The Greatest Nutter
to Ever Hold a Putter

Part VII of the Putter King Interview Series
An Interview with Tim "Ace Man" Davies

Tim "Ace Man" Davies

Tim "Ace Man" Davies is the five-time World Crazy Golf Champion, the top British minigolfer over two millennia and has represented his country four times. He is also renowned in the minigolf world for co-authoring the seminal Nutters with Putters and making the World's only instructional DVD on the sport. He is currently finishing a book entitled "Win at Miniature Golf" which will be published soon. In addition to these accomplishments Ace Man is also the webmaster of and as co-curator of the Crazy Golf Museum one of the few miniature golf historians on the planet.

What is your most memorable miniature golf moment?

There have been quite a few. I was very proud to win my third British Minigolf Championship on a course I didn't know at all prior to my arrival. It was a very demanding long long weekend. I was deeply honoured to be made an honorary member of the Hastings Winkle Club. But I'd have to say the fifth time I won the World Crazy Golf Championship topped them all. I really wanted to win it and unlike some years had prepared properly both physically and mentally. I won that in memory of my mother who had passed away earlier that year.

Has the sport of competitive miniature golf changed or evolved over the past 10 years? If so, in what ways?

The fun is gradually being sucked out of the sport. It is becoming more elitist and not something I really want to be associated with any more. For example, the World Crazy Golf Championship of old was open to all and it was a great fun thing to be part of. Sadly not so any more. Incidentally, most of the self-proclaimed elite aren't that good!

Do you have a signature move after you sink a hole-in-one?

I make a very loud maniacal Grrrr and point at the ball. And believe it or not it is perfectly allowable. After all everyone should know that the Ace Man has aced again!

It seems that all of the great mini golfers from the U.K. have nicknames. How did you get your nickname? Do the mini golfers in the U.K. choose their own nickname? If not, how is one's nickname determined?

It all started at the Planet Hastings Crazy Golf Club in our pre British Minigolf Association days. If you're quick enough, you choose your own as I did. If you're not or the name does not fit then you are named by consensus and that is not good. One player wanted to take my nickname when I retired but my 'nomme de guerre' was retired along with me.

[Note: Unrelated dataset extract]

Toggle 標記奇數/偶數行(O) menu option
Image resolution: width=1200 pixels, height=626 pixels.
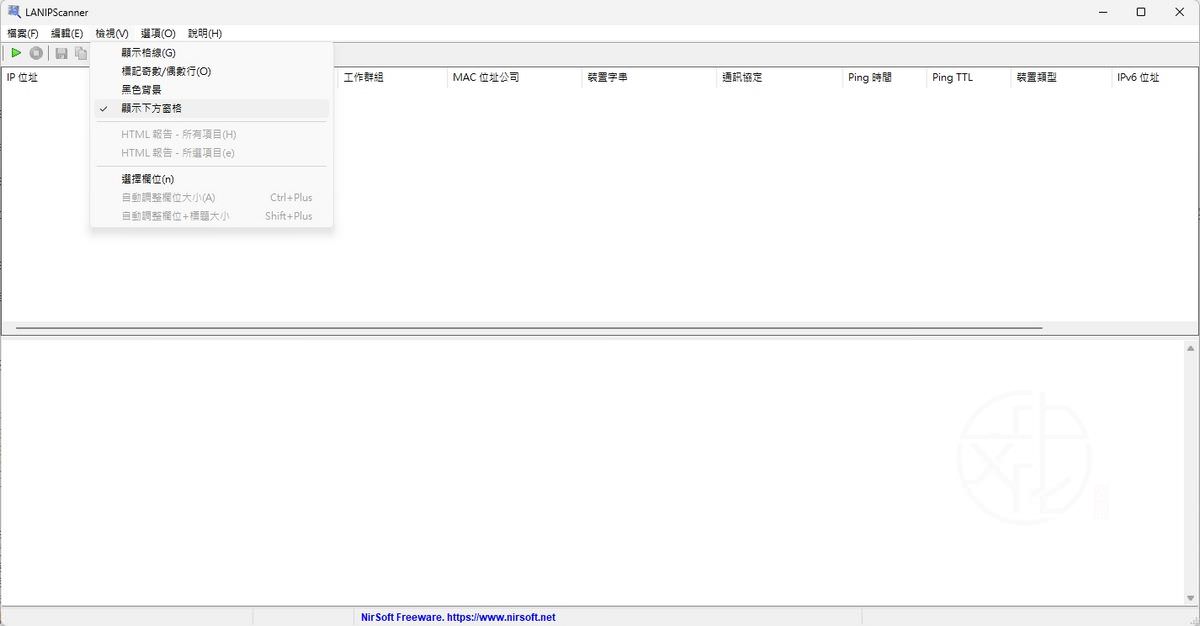coord(166,71)
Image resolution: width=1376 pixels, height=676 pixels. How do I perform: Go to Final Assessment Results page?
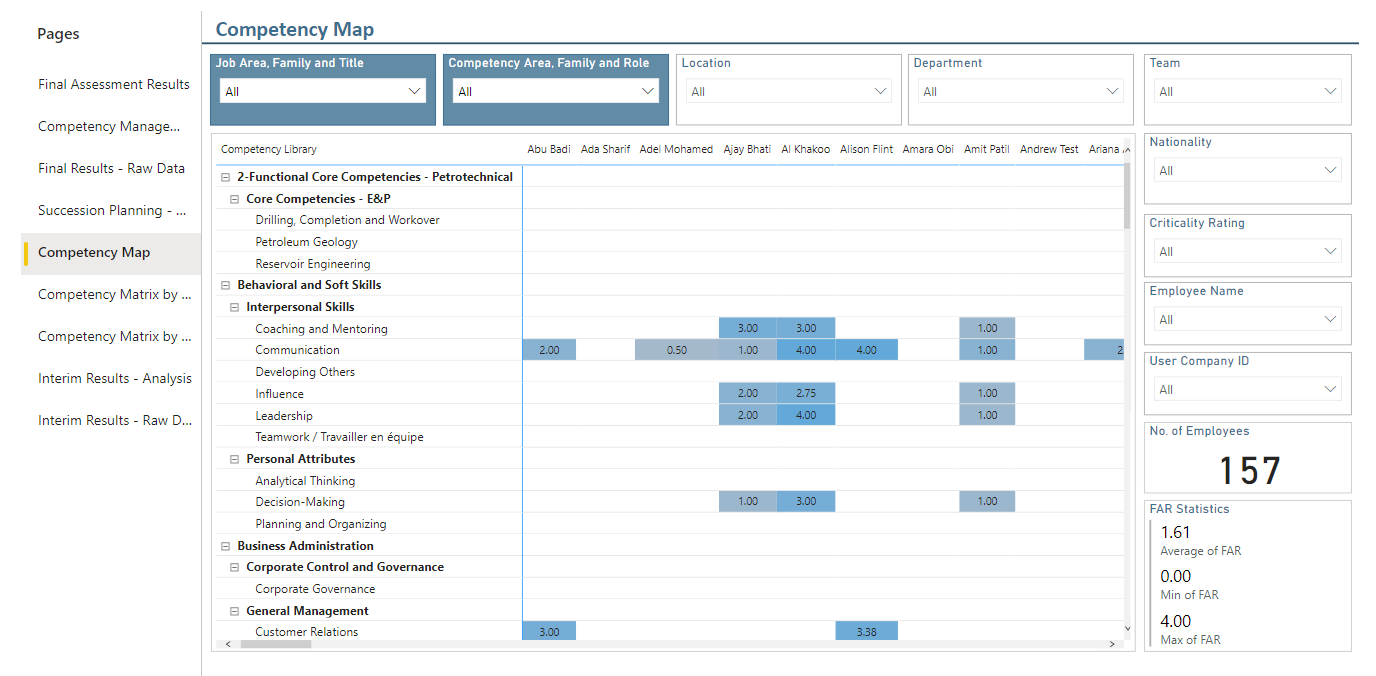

What is the key to a good course? Are there any types of holes that should definitely be included? How should the course flow from start to finish?

I could write a book about this and maybe some day I will. Firstly, it has to have something for everybody, be they an aesthete, a small child or an engineer. Secondly it has to be somewhere you want to come back to because it's a good test of ability in a nice environment with helpful staff. Lastly and most importantly it must be FUN!

I'm a big plateau fan. Ooooh and windmills.

Some years ago I developed The Three Peak Crazygolfometric Model which shows that to be crazygolfically efficient a course should have three peaks of difficulty, measured by the relative stroke index, spread evenly throughout the course. This was all part of Tim's Design Methodology, TDM for short ;)

What are your future goals with the sport?

Most of my goals are outside the sport. I run the Crazy Golf Museum with Richard 'Squire' Gottfried and we're about to redesign and expand it. I'm continuing to develop and through it am involved in some exciting collaborative projects around the the globe. I've just about finished writing 'Win at Miniature Golf'. I may play in the future but I've achieved plenty and don't feel the need to prove anything to anyone, unless of course......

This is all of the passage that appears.